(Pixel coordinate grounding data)
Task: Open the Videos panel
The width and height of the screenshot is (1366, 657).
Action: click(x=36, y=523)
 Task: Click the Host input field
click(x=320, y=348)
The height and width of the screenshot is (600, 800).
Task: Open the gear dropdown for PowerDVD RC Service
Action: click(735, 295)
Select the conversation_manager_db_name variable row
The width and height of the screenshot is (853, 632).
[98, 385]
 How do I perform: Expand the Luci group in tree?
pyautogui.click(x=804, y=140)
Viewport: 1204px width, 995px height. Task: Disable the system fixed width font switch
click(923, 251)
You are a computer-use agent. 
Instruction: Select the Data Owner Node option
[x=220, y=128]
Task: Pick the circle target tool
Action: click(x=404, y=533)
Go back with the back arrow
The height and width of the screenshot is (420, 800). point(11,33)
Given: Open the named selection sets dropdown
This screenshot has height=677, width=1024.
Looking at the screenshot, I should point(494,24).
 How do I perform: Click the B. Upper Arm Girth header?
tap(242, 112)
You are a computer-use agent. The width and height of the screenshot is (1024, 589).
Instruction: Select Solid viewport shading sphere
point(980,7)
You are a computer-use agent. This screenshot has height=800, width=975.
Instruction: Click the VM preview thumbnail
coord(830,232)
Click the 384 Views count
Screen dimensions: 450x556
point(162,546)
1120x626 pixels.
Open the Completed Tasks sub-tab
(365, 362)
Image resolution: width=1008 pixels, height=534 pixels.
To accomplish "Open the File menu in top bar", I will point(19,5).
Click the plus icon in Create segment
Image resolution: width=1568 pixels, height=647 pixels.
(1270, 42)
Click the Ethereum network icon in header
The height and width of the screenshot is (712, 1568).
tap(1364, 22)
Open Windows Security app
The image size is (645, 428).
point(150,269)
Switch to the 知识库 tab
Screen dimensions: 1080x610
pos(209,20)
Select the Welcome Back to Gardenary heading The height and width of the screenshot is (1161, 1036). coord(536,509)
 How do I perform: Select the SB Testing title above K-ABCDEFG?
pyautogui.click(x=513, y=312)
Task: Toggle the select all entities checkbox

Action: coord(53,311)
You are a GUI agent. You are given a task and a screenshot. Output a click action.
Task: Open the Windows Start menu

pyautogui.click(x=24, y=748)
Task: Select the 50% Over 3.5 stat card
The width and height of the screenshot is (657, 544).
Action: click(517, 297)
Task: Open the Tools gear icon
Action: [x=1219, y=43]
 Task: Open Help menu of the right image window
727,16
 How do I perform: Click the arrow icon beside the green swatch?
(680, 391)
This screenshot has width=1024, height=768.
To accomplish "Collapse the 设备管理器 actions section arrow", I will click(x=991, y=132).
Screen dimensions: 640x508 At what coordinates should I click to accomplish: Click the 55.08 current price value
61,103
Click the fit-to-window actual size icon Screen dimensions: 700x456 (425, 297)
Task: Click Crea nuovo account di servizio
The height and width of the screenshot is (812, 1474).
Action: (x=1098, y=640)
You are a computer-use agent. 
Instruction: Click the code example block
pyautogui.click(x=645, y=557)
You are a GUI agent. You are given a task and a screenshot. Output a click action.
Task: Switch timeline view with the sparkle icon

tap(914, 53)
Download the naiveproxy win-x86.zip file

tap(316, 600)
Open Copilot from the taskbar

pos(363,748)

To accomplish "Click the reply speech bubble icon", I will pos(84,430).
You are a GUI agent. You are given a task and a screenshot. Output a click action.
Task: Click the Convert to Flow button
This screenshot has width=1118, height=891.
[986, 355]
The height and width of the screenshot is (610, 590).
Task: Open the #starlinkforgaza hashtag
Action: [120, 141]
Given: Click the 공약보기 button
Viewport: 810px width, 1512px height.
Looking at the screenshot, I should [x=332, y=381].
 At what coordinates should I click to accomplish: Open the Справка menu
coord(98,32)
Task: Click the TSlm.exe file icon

> _WHAT IS REQUIRED_: Of the lines above, output exactly those from the line bearing "Open Copilot from the taskbar" through the line bearing "Given: Click the 공약보기 button", inclusive.

> _WRITTEN ANSWER_:
Open Copilot from the taskbar

pos(363,748)

To accomplish "Click the reply speech bubble icon", I will pos(84,430).
You are a GUI agent. You are given a task and a screenshot. Output a click action.
Task: Click the Convert to Flow button
This screenshot has width=1118, height=891.
[986, 355]
The height and width of the screenshot is (610, 590).
Task: Open the #starlinkforgaza hashtag
Action: [120, 141]
Given: Click the 공약보기 button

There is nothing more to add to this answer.